** THE REQUEST **
Pick out each line in the data below that contains the word "screenshot" and copy those lines.

** ENTRIES SHOWN **
----
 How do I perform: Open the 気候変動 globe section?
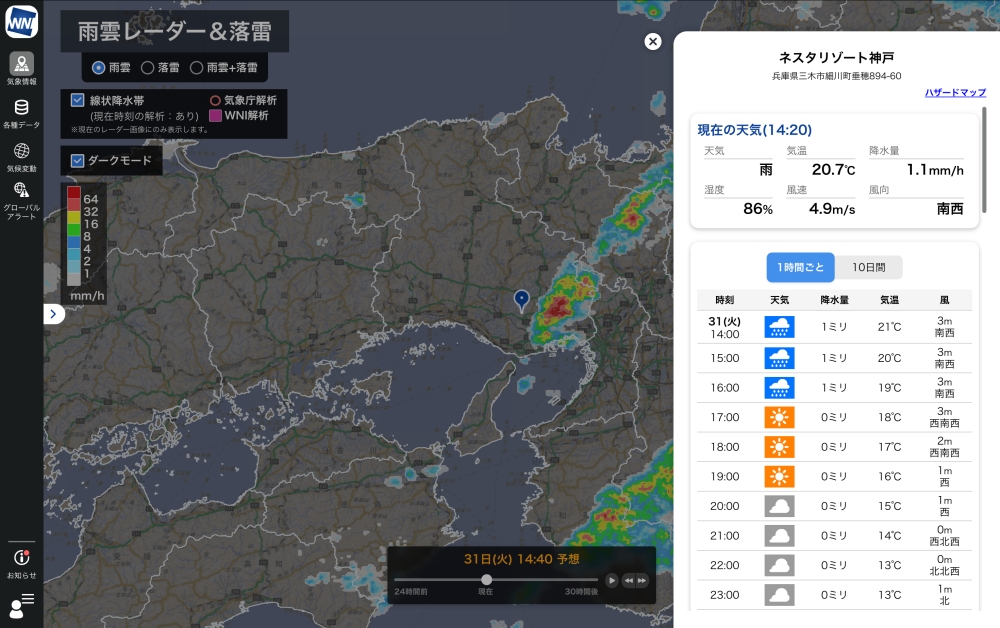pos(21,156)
----
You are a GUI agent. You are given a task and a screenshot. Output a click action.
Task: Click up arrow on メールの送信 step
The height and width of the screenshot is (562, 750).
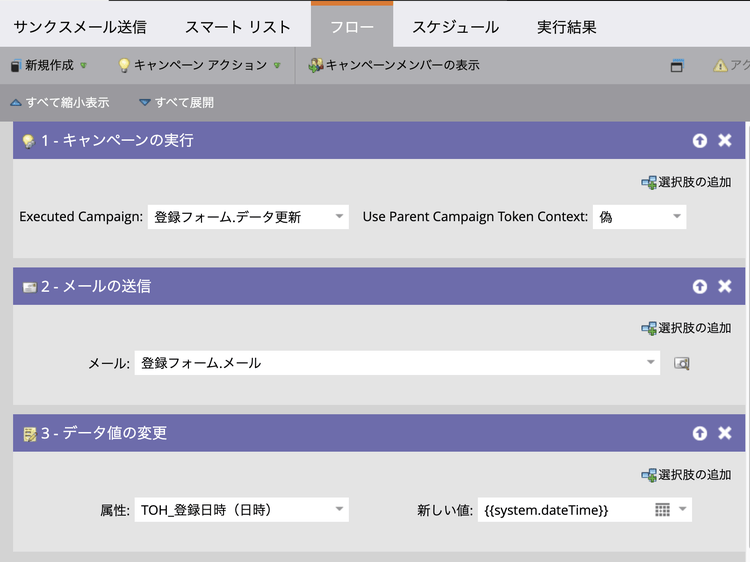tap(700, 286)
----
** SOLUTION FOR THIS EXERCISE **
You are a GUI agent. You are given a task and a screenshot. Output a click action.
The height and width of the screenshot is (562, 750).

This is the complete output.